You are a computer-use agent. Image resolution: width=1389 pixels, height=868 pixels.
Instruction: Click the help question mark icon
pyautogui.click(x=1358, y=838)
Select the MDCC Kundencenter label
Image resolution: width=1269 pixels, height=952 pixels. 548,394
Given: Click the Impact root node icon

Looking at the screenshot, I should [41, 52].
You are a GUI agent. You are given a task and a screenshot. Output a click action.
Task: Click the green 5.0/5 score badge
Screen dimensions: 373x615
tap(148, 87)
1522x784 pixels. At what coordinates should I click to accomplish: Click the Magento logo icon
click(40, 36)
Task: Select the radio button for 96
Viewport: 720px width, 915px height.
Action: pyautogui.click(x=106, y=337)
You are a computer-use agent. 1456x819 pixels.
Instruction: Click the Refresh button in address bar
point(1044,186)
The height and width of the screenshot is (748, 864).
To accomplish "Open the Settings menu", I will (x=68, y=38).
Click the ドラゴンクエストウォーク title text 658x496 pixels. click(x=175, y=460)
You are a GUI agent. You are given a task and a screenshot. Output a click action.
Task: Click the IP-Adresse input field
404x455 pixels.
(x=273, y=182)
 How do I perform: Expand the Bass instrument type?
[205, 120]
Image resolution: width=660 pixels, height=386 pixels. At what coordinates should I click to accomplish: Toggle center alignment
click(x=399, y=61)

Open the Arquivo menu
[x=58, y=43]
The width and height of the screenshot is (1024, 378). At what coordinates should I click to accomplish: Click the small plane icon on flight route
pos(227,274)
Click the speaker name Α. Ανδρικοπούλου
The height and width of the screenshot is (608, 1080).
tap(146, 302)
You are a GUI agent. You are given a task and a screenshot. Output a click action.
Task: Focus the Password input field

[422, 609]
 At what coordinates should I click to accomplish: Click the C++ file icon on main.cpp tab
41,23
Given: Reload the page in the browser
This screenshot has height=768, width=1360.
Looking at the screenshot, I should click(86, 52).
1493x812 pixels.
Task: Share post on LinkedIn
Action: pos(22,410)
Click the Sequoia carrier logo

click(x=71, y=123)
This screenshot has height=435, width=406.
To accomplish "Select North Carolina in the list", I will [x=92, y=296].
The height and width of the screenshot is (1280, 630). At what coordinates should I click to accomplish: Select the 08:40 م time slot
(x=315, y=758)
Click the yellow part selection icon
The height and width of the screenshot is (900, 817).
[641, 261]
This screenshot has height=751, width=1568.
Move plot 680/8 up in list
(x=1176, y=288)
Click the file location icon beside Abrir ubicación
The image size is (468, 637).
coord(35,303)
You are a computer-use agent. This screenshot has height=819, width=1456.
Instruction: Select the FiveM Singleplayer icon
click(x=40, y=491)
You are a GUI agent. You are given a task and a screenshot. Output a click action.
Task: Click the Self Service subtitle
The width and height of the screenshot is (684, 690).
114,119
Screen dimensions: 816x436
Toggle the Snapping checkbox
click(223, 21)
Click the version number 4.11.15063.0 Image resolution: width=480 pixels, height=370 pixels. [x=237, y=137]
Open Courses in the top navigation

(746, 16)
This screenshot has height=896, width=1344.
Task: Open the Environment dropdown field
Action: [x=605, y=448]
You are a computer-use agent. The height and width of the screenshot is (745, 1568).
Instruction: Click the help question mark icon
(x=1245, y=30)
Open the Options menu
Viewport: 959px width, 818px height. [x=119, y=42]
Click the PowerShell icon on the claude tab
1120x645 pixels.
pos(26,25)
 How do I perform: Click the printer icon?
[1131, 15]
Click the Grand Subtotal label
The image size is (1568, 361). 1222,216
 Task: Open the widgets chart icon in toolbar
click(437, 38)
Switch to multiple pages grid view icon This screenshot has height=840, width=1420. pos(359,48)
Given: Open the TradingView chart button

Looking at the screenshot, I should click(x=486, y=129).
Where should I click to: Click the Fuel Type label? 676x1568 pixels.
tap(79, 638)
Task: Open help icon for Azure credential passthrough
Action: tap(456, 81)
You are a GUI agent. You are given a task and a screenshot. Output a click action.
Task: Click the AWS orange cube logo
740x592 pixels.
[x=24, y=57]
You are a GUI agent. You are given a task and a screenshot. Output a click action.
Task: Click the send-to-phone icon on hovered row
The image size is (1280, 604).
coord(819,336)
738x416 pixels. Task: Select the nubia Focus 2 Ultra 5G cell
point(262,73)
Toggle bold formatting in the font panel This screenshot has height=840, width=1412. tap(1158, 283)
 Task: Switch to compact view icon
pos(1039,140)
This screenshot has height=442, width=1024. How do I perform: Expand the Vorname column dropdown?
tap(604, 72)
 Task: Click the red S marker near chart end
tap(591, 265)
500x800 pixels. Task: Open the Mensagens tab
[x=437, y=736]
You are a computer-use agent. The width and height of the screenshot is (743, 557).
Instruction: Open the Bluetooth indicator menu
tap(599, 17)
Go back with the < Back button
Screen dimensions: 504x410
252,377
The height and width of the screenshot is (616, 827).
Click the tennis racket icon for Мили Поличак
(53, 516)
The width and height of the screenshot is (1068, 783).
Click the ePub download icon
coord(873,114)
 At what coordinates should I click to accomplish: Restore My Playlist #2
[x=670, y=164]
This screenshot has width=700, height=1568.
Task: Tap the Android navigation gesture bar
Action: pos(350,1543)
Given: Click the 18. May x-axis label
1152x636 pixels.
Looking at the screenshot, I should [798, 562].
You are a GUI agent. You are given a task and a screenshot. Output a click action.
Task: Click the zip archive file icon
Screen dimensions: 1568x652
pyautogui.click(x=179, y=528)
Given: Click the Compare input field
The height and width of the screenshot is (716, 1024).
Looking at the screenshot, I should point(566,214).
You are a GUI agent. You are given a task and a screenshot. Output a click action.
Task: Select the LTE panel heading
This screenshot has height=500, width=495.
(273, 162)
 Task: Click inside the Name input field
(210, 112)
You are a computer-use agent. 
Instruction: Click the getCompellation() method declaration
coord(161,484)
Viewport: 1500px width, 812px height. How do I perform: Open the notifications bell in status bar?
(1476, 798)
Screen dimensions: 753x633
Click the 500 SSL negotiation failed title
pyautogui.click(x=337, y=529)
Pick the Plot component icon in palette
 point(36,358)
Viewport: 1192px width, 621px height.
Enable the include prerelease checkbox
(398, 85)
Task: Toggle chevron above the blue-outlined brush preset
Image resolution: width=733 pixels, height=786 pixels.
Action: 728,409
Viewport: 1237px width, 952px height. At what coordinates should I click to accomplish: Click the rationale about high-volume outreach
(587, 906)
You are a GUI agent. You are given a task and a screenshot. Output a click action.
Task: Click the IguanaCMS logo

§ **Work instructions**
Return all of the records above verbatim, changing nothing.

§ **Result**
You are a computer-use agent. Image resolution: width=1389 pixels, height=868 pixels.
Instruction: Click the help question mark icon
pyautogui.click(x=1358, y=838)
Select the MDCC Kundencenter label
Image resolution: width=1269 pixels, height=952 pixels. 548,394
Given: Click the Impact root node icon

Looking at the screenshot, I should [41, 52].
You are a GUI agent. You are given a task and a screenshot. Output a click action.
Task: Click the green 5.0/5 score badge
Screen dimensions: 373x615
tap(148, 87)
1522x784 pixels. At what coordinates should I click to accomplish: Click the Magento logo icon
click(40, 36)
Task: Select the radio button for 96
Viewport: 720px width, 915px height.
Action: pyautogui.click(x=106, y=337)
You are a computer-use agent. 1456x819 pixels.
Instruction: Click the Refresh button in address bar
point(1044,186)
The height and width of the screenshot is (748, 864).
To accomplish "Open the Settings menu", I will (x=68, y=38).
Click the ドラゴンクエストウォーク title text 658x496 pixels. click(x=175, y=460)
You are a GUI agent. You are given a task and a screenshot. Output a click action.
Task: Click the IP-Adresse input field
404x455 pixels.
(x=273, y=182)
 How do I perform: Expand the Bass instrument type?
[205, 120]
Image resolution: width=660 pixels, height=386 pixels. At what coordinates should I click to accomplish: Toggle center alignment
click(x=399, y=61)

Open the Arquivo menu
[x=58, y=43]
The width and height of the screenshot is (1024, 378). At what coordinates should I click to accomplish: Click the small plane icon on flight route
pos(227,274)
Click the speaker name Α. Ανδρικοπούλου
The height and width of the screenshot is (608, 1080).
tap(146, 302)
You are a GUI agent. You are given a task and a screenshot. Output a click action.
Task: Focus the Password input field

[422, 609]
 At what coordinates should I click to accomplish: Click the C++ file icon on main.cpp tab
41,23
Given: Reload the page in the browser
This screenshot has height=768, width=1360.
Looking at the screenshot, I should click(86, 52).
1493x812 pixels.
Task: Share post on LinkedIn
Action: pos(22,410)
Click the Sequoia carrier logo

click(x=71, y=123)
This screenshot has height=435, width=406.
To accomplish "Select North Carolina in the list", I will [x=92, y=296].
The height and width of the screenshot is (1280, 630). At what coordinates should I click to accomplish: Select the 08:40 م time slot
(x=315, y=758)
Click the yellow part selection icon
The height and width of the screenshot is (900, 817).
[641, 261]
This screenshot has height=751, width=1568.
Move plot 680/8 up in list
(x=1176, y=288)
Click the file location icon beside Abrir ubicación
The image size is (468, 637).
coord(35,303)
You are a computer-use agent. This screenshot has height=819, width=1456.
Instruction: Select the FiveM Singleplayer icon
click(x=40, y=491)
You are a GUI agent. You are given a task and a screenshot. Output a click action.
Task: Click the Self Service subtitle
The width and height of the screenshot is (684, 690).
114,119
Screen dimensions: 816x436
Toggle the Snapping checkbox
click(223, 21)
Click the version number 4.11.15063.0 Image resolution: width=480 pixels, height=370 pixels. [x=237, y=137]
Open Courses in the top navigation

(746, 16)
This screenshot has height=896, width=1344.
Task: Open the Environment dropdown field
Action: [x=605, y=448]
You are a computer-use agent. The height and width of the screenshot is (745, 1568).
Instruction: Click the help question mark icon
(x=1245, y=30)
Open the Options menu
Viewport: 959px width, 818px height. [x=119, y=42]
Click the PowerShell icon on the claude tab
1120x645 pixels.
pos(26,25)
 How do I perform: Click the printer icon?
[1131, 15]
Click the Grand Subtotal label
The image size is (1568, 361). 1222,216
 Task: Open the widgets chart icon in toolbar
click(437, 38)
Switch to multiple pages grid view icon This screenshot has height=840, width=1420. pos(359,48)
Given: Open the TradingView chart button

Looking at the screenshot, I should click(x=486, y=129).
Where should I click to: Click the Fuel Type label? 676x1568 pixels.
tap(79, 638)
Task: Open help icon for Azure credential passthrough
Action: tap(456, 81)
You are a GUI agent. You are given a task and a screenshot. Output a click action.
Task: Click the AWS orange cube logo
740x592 pixels.
[x=24, y=57]
You are a GUI agent. You are given a task and a screenshot. Output a click action.
Task: Click the send-to-phone icon on hovered row
The image size is (1280, 604).
coord(819,336)
738x416 pixels. Task: Select the nubia Focus 2 Ultra 5G cell
point(262,73)
Toggle bold formatting in the font panel This screenshot has height=840, width=1412. tap(1158, 283)
 Task: Switch to compact view icon
pos(1039,140)
This screenshot has height=442, width=1024. How do I perform: Expand the Vorname column dropdown?
tap(604, 72)
 Task: Click the red S marker near chart end
tap(591, 265)
500x800 pixels. Task: Open the Mensagens tab
[x=437, y=736]
You are a computer-use agent. The width and height of the screenshot is (743, 557).
Instruction: Open the Bluetooth indicator menu
tap(599, 17)
Go back with the < Back button
Screen dimensions: 504x410
252,377
The height and width of the screenshot is (616, 827).
Click the tennis racket icon for Мили Поличак
(53, 516)
The width and height of the screenshot is (1068, 783).
Click the ePub download icon
coord(873,114)
 At what coordinates should I click to accomplish: Restore My Playlist #2
[x=670, y=164]
This screenshot has width=700, height=1568.
Task: Tap the Android navigation gesture bar
Action: pos(350,1543)
Given: Click the 18. May x-axis label
1152x636 pixels.
Looking at the screenshot, I should [798, 562].
You are a GUI agent. You are given a task and a screenshot. Output a click action.
Task: Click the zip archive file icon
Screen dimensions: 1568x652
pyautogui.click(x=179, y=528)
Given: Click the Compare input field
The height and width of the screenshot is (716, 1024).
Looking at the screenshot, I should point(566,214).
You are a GUI agent. You are given a task and a screenshot. Output a click action.
Task: Select the LTE panel heading
This screenshot has height=500, width=495.
(273, 162)
 Task: Click inside the Name input field
(210, 112)
You are a computer-use agent. 
Instruction: Click the getCompellation() method declaration
coord(161,484)
Viewport: 1500px width, 812px height. How do I perform: Open the notifications bell in status bar?
(1476, 798)
Screen dimensions: 753x633
Click the 500 SSL negotiation failed title
pyautogui.click(x=337, y=529)
Pick the Plot component icon in palette
 point(36,358)
Viewport: 1192px width, 621px height.
Enable the include prerelease checkbox
(398, 85)
Task: Toggle chevron above the blue-outlined brush preset
Image resolution: width=733 pixels, height=786 pixels.
Action: 728,409
Viewport: 1237px width, 952px height. At what coordinates should I click to accomplish: Click the rationale about high-volume outreach
(587, 906)
You are a GUI agent. You are given a task and a screenshot. Output a click action.
Task: Click the IguanaCMS logo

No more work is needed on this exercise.